Because not all kicks are created equal, Natalie Kane talked with John Stanton, the founder of Running Room, to find out which shoes are your best bets.

“What’s really important is that you don’t have to come in and buy the most expensive shoe. Because sometimes people come in and say, ‘That’s what my neighbor has,’” said Stanton. “That shoe might be $140.  But if we look at your biomechanics, you may end up with a $100 shoe, because it’s the shoe that we feel is correct for you.”

Stanton said you can expect to spend anywhere from $80 to $140 for a good running shoe.

When buying a shoe for training, or daily activity, Stanton says buy according to your body type or you’re “biomechanics.”

If you are bow-legged, you’re what’s called a supinator. Stanton says when your foot strikes, it stays on the heel and stays toward the outside.

“So what’s important to them: they have a high arch and need lots of cushioning,” he said.

Maybe you have a floppy foot, and your arch collapses. Stanton recommends something with arch support on the inside of the shoe.

“You need to make sure that’s built up to give them that extra support on that side,” he said.

When it comes to decision time, that’s ultimately on you, the consumer.

“The guide I use is the leather glove guide.  You know when you put a good leather glove on and it feels comfortable?  That’s how a good athletic shoe should feel.  It should feel comfortable.  If it doesn’t feel comfortable when you put it on, it certainly isn’t going to after five or six miles,” said Stanton.

The less you feel, the better it is. And if you already have a shoe you love, stick to it.

“It comes back to the most important message for any athlete: listen to your body because your body is giving you that feedback,” he said.

Task A: Decide whether each statement agrees with the article on running shoes, answering yes or no and quoting the words of the article that settle it: (i) Stanton puts the cost of a good running shoe between $80 and $140. (ii) Stanton advises buying the most expensive shoe. (iii) A shoe that feels uncomfortable when first put on will feel better after a few miles.

Supplied data:
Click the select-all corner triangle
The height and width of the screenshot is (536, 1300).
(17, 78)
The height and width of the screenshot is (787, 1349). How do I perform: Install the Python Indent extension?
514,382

Task B: Set out every line of the records above as a numbered list, leaving out any blank lines.

Expected answer A:
(i) Yes: "Stanton said you can expect to spend anywhere from $80 to $140 for a good running shoe."
(ii) No: "you don’t have to come in and buy the most expensive shoe."
(iii) No: "If it doesn’t feel comfortable when you put it on, it certainly isn’t going to after five or six miles"

Expected answer B:
1. Click the select-all corner triangle
2. The height and width of the screenshot is (536, 1300).
3. (17, 78)
4. The height and width of the screenshot is (787, 1349). How do I perform: Install the Python Indent extension?
5. 514,382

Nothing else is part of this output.